Question
Let $(X_n)_{n\geq 1}$ be an i.i.d sequence of random variables with $P(X_1>x)=e^{-x}$ and put $M_n=\max_1^n X_i$. Then $M_n/\log n\to 1$ a.s.
My attempt
I have shown that $\limsup X_n/\log n=1$ a.s and $\lim\inf M_n/\log n\geq 1$ a.s.
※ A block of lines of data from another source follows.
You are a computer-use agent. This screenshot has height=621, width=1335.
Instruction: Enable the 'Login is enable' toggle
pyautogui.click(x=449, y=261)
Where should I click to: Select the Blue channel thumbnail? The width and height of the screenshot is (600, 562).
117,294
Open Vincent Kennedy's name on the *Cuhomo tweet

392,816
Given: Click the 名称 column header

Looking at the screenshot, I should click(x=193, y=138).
For the first claim it suffices to note that $$ \sum _{n=1}^\infty P(X_n\geq c \log n)=\sum _n n^{-c} $$ which is finite if $c>1$ and equal to $\infty$ if $c<1$. In particular for any $\epsilon >0$, $X_n/\log n\ge 1+\epsilon $ finitely many times with probability one which implies that $\lim \sup X_n/\log _n\leq 1$. Similarly, for any $\epsilon >0$, $X_n/\log n\geq 1-\epsilon$ infinitely often with probability one, so $\limsup X_n/\log n \geq 1$,
For the other claim it suffices to show that $P(M_n/\log n <1-\epsilon \quad \text{i.o})=0$. This can be shown by an application of Borel Cantelli. Indeed, $$ P(M_n<(1-\epsilon)\log n)=P(X_1<(1-\epsilon)\log n)^n=(1-n^{-(1-\epsilon)})^n\leq \exp(-n\times n^{-(1-\epsilon)}) $$ But $\sum \exp(-n^{\epsilon})<\infty$.
My Problem
I am unable to show that $\limsup M_n/\log n\leq 1$ a.s. I tried to use Borel cantelli by showing that $P(M_n>(1+\epsilon)\log n \quad \text{i.o})=0$. To this end, put $c_n=(1+\epsilon)\log n)$ and $$ P(M_n>c_n)=1-P(M_n\le c_n)=1-(1-e^{-c_n})^n\leq \exp (-(1-e^{-c_n})^n) $$ but I am not sure if this sequence is summable. Any help is appreciated and other methods are welcome.
You don't any probbaility theory to complete that argument. Try to prove the following lemma:
if $a_n$ increases to $\infty$ and $\lim \sup \frac {x_n} {a_n} \leq 1$ then $\lim \sup \frac {y_n} {a_n} \leq 1$ where $y_n=\max \{x_1,x_2,\cdots, x_n\}$.